You may have one in your bathroom or you may keep it hidden under your bed. Some of you may climb onto your scale without much thought, while others think of nothing else. I can think of few things capable of causing both anxiety and excitement quite like the scale. I’ve seen individuals with perfectly healthy relationships with their scale and others develop love/hate relationships with theirs. So how do you know if it’s time to call it quits?
On one hand, self-weighing has been shown to be an effective weight-loss aid and is also useful for weight maintenance and for preventing weight gain. For some individuals, stepping on the scale serves to quantify progress, keeping them motivated, focused and also allowing them to quickly get back on track if they have a slip-up. These individuals are encouraged by the number they see on the scale, but aren’t fixated on it. And if the reading isn’t what they expected it to be, they take it in stride and focus on bettering their eating/exercise patterns, not on the number.
On the other hand, frequent weigh-ins are cause for concern for some individuals, who view the scale as nothing but a source of anxiety and frustration, which can take a serious toll on self-image. There are also those who are solely motivated by the number on the scale, losing sight of the bigger picture and of the benefits that come with a healthier lifestyle. And then, there are those who use food in a celebratory way after a successful weigh-in, or as comfort after a disappointing weigh-in. In these cases, a break up with the scale is advisable. Instead, progress should be measured using more intuitive approaches that focus on how you feel or how your clothes fit, for example.
How to weigh yourself correctly
If weigh-ins are in fact a part of your routine, it’s crucial to get the measurement right. Here’s how to do it:
Your scale should be placed on a hard, level surface. You want to weigh yourself on the same day of the week, first thing in the morning after a trip to the bathroom, in the buff or always wearing the same amount of clothing. And since not all scales are calibrated equally, you want to weigh yourself on the same scale, which means no weighing yourself at the gym one week and then at home the next. As for frequency, I generally cap weigh-ins at once per week. I consider daily home weigh-ins excessive, since they fail to take into account normal day-to-day weight fluctuations caused by:
Fluids: Although it may seem counterintuitive, your body holds on to fluids when you aren’t properly hydrated.
Sodium: The same is true for high-sodium diets, which also promote water-retention.
Glycogen: Carbohydrates stored in your muscle and liver as glycogen are stored with water. If your glycogen stores are depleted (say after week of a low-carb diet) you can expect to gain water weight on the scale.
Menstrual cycle: Some women experience a steady increase in weight due to water retention during their prementrual cycle, reaching it’s highest point during the first half of menstruation.
Constipation: The weight of the, ahem, “waste” along with any associated bloating can add pounds to the scale.

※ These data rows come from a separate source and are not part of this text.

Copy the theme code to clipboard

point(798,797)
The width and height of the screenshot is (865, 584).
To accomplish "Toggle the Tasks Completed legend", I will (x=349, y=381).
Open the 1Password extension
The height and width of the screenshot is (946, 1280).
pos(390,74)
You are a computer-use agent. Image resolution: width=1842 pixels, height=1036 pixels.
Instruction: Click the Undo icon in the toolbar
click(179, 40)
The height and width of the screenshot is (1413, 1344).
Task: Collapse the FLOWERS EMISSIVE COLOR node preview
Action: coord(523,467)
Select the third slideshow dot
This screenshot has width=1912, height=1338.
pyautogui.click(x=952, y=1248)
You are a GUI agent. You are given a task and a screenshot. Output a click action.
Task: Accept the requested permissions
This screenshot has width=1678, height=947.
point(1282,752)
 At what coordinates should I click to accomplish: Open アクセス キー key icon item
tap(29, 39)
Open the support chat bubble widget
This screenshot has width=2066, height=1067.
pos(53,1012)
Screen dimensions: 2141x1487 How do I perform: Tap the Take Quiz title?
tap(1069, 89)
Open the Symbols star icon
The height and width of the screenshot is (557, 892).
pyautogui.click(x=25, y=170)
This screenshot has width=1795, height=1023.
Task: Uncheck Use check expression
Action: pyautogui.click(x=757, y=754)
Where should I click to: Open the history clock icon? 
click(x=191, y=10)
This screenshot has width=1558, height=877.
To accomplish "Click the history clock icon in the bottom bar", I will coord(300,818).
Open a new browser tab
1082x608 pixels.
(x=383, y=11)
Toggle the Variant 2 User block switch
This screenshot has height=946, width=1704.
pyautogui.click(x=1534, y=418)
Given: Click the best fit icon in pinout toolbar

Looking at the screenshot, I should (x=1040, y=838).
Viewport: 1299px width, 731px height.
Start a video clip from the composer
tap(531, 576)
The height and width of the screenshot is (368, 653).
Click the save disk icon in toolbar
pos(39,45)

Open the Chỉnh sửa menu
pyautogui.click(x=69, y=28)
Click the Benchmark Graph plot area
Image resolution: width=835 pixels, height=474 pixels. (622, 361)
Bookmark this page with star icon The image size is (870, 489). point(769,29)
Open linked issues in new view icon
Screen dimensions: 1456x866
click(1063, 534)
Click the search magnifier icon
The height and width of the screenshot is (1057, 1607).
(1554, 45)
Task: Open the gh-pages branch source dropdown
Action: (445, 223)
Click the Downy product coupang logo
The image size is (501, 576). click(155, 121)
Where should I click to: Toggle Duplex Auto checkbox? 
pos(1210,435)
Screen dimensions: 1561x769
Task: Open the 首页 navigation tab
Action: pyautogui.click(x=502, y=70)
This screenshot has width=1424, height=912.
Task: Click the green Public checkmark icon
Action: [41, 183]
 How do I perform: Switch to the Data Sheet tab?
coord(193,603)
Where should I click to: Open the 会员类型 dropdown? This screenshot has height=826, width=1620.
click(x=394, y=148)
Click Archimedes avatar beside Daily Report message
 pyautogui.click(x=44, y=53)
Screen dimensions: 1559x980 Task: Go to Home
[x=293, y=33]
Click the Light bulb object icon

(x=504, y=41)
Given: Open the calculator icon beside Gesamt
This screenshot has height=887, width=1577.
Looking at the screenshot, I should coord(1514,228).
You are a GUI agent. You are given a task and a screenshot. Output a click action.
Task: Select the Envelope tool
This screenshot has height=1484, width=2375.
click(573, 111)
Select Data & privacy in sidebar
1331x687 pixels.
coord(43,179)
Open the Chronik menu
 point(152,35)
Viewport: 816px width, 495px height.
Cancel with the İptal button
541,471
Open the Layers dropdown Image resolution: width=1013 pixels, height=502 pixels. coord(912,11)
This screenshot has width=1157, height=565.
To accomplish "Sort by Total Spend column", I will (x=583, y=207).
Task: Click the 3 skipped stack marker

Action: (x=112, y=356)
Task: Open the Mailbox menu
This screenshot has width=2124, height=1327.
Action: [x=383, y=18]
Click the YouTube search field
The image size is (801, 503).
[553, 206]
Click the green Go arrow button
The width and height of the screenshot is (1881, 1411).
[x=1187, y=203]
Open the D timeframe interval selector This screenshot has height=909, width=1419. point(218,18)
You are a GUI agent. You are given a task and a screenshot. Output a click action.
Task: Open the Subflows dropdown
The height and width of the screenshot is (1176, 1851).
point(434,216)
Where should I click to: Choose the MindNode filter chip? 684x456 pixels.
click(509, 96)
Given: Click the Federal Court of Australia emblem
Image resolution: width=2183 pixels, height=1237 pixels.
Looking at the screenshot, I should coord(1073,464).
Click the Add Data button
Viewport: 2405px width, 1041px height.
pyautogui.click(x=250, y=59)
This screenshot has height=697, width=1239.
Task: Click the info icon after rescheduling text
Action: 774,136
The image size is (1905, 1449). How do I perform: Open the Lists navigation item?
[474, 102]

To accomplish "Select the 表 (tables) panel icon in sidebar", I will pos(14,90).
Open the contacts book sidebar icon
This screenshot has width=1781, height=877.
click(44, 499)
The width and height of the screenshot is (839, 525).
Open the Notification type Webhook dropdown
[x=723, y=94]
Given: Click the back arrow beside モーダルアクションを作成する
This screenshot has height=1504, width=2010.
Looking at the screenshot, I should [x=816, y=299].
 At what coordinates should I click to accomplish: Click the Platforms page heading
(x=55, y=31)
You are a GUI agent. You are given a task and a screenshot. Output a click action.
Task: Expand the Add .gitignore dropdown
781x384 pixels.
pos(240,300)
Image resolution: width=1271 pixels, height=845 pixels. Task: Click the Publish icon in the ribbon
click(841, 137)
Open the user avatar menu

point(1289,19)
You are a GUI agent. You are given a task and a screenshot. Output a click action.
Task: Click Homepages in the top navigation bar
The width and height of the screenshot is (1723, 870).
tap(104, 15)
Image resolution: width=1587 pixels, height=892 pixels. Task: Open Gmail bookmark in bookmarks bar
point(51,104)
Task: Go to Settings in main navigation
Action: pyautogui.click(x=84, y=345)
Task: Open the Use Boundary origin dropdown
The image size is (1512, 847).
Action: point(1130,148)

Changes in body composition: The scale measures your weight but gives you no detail on your body composition. In some instances, a loss in fat may be camouflaged by an increase in lean muscle mass. Circumference measurements, skinfold measurements or simply paying attention to the looseness of your clothes can be an indicator of changes in body composition.
So, should you break up with your scale? I guess that depends. I have some clients who are eager for their weigh-ins and for whom it is a useful tool and others who choose to avoid the scale altogether. Either way, one thing is clear: you must find barometers of success that go beyond the scale. Think about it; a low number on the scale is nothing to brag about if it’s at the expense of lost muscle mass after a week of very low-calorie dieting. Or what if the scale doesn’t budge for a few weeks, but your workouts are progressing and your energy levels are through the roof…wouldn’t you agree that this is a good thing? Find your motivation in your healthy living. Because there are many things your scale doesn’t weigh:
- Your worth
- The healthfulness of your diet
- The progress you’re making at the gym
- The progress you’re making as a homecook
How is your relationship with your scale? Is it healthy/strong or love/hate? How do you measure your progress towards your goals?